As we have previously discussed, if a party serves expert’s disclosure after the Note of Issue and Certificate of Readiness has been filed, without moving to vacate the Note of Issue first, the trial court has the discretion to refuse to consider an expert’s affidavit served in regard to a timely motion for summary judgement. See Rivers v. Birnbaum, supra,102 A.D.3d 26, 953 N.Y.S.2d 232 (2nd Dept. 2012), and Constr. by Singletree, Inc. v. Lowe, 55 A.D.3d 861, 866 N.Y.S.2d 702 (2nd Dept. 2008). In other words, a party might still be able to use the expert’s affidavit or it might not; it depends on the trial court and, as long as the trial court does not abuse its discretion, the party has to live with whatever the trial court decides. The real trick is to figure out what constitutes an abuse of discretion.

Before the Second Department decided Rivers v. Birnbaum, supra, last October, there was a widespread, mistaken, belief that a court would not and could not consider an expert’s affidavit in conjunction with a summary judgement motion unless the party that wanted to rely on it disclosed the expert before the Note of Issue and Certificate of Readiness were filed. Many read Constr. by Singletree, Inc. v. Lowe, supra, as creating such a hard and fast rule. Whether that was wishful thinking or panic, it was reading something into the court’s decision that was not there. As we discussed last time, Constr. by Singletree, Inc. v. Lowe, supra, only held that it was not an abuse of discretion for the trial court to refuse to consider such an expert’s affidavit.

Rivers v. Birnbaum, supra, was the perfect vehicle for the Second Department to clarify the rule. It was a medical malpractice action that had a sympathetic plaintiff, a mother who claimed the doctors, hospital, and other health professionals, who cared for her during her pregnancies missed obvious warning signs of gynecological cancer she since has suffered from. At the conclusion of discovery, after the Plaintiff filed the Note of Issue and Certificate of Readiness, many of the defendants moved for summary judgement; they used affidavits from experts, however, that they had not previously disclosed. If there had been a hard and fast rule, as many believed Constr. by Singletree, Inc. v. Lowe, supra, provided, then the defendants would have been precluded from relying on those experts’ affidavits. The trial court, however, even though the plaintiff cried foul, considered the defendants’ experts’ affidavits and granted the defendants summary judgement. The Second Department upheld the decision, and its reasoning is enlightening.

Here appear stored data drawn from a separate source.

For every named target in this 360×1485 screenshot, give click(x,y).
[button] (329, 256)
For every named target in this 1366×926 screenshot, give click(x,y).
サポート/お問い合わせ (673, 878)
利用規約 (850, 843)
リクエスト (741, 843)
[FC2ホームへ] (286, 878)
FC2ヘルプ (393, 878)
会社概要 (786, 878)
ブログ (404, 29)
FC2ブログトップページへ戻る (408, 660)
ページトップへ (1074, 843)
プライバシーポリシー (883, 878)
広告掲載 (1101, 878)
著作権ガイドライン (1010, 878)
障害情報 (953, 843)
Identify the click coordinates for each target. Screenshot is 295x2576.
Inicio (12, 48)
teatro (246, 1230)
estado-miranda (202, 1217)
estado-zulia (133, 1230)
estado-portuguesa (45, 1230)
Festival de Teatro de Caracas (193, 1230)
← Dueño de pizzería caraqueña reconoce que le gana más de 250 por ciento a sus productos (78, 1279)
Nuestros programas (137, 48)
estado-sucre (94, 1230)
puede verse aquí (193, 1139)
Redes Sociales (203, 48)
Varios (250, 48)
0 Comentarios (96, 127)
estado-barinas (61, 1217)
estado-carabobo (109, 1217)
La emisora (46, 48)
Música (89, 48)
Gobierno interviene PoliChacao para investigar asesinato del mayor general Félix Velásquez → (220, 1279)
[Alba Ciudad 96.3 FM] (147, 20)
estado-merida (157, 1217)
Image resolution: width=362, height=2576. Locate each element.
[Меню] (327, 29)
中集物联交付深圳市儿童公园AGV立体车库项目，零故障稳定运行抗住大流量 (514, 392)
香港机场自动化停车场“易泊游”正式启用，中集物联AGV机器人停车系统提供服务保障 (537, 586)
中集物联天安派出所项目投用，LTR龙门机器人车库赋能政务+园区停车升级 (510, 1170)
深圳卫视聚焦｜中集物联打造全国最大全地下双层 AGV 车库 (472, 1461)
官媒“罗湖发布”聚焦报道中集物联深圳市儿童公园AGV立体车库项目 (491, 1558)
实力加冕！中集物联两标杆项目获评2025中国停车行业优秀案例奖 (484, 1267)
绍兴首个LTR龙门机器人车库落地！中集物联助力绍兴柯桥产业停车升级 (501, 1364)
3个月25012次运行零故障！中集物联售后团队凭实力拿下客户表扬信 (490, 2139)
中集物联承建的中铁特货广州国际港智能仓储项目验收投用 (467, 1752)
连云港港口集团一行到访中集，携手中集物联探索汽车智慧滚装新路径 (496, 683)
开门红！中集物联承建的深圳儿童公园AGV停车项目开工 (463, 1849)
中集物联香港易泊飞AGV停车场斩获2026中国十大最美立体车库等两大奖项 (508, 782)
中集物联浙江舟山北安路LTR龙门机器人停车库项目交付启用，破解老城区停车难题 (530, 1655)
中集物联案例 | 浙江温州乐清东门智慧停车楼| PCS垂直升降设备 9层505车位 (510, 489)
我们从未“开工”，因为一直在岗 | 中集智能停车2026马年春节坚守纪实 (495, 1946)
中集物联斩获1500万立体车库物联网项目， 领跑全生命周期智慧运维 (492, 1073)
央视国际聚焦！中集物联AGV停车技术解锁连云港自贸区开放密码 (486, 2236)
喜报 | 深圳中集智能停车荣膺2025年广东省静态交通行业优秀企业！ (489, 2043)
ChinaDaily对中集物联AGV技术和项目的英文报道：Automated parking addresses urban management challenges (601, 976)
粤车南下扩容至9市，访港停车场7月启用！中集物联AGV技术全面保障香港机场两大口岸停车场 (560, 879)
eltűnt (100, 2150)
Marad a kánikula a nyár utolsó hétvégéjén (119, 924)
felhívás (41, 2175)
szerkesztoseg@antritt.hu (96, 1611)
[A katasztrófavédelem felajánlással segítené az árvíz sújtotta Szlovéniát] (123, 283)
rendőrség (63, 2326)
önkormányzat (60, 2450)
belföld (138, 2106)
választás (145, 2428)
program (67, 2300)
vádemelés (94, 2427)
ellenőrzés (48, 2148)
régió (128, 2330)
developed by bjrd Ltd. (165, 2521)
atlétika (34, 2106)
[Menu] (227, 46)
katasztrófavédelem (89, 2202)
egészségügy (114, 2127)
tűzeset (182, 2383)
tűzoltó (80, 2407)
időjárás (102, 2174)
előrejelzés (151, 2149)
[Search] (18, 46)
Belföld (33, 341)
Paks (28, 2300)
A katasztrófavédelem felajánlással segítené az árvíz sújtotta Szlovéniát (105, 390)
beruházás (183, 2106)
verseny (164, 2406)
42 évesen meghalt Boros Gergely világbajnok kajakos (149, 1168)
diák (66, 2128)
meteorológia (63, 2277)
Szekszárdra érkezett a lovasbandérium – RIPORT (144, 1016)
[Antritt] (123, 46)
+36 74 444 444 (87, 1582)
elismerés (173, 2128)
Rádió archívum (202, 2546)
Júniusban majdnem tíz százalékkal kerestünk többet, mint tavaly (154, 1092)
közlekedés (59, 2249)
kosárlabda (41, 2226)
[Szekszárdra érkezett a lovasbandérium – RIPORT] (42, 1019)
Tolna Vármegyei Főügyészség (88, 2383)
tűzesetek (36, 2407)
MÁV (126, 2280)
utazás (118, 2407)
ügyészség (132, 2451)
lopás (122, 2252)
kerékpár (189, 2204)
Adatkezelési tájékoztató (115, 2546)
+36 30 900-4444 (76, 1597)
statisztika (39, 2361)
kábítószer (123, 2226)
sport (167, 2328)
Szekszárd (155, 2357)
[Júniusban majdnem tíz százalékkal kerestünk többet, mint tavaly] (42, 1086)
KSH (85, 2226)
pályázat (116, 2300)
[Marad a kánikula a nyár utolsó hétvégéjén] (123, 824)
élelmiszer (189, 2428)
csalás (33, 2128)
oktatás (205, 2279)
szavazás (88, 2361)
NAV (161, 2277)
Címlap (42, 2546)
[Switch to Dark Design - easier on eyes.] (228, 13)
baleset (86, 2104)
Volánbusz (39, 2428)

The main point behind the Second Department’s decision in Rivers v. Birnbaum, supra, is that the central purpose of a motion for summary judgement is to determine whether there is a genuine issue of material fact that requires a trial; if there is one, the motion must be denied. As the court said, precluding a party from relying on an expert’s affidavit merely because it did not disclose the expert prior to the conclusion of discovery, would not necessarily achieve that goal. Rivers v. Birnbaum, supra,102 A.D.3d at 42, 953 N.Y.S.2d at 243 (2nd Dept. 2012). In other words, an arbitrary decision to uphold an unclear deadline, may not be the best way to ensure that justice between the parties to a given lawsuit is done. What makes this guiding principal even clearer is that the Second Department explicitly stated that a trial court could impose strict deadlines for the completion of expert’s disclosure and, as long as the deadline was clearly set beforehand, the trial court could sanction a party for violating it. Rivers v. Birnbaum, supra, 102 A.D.3d at 39, 953 N.Y.S.2d at 241 (2nd Dept. 2012).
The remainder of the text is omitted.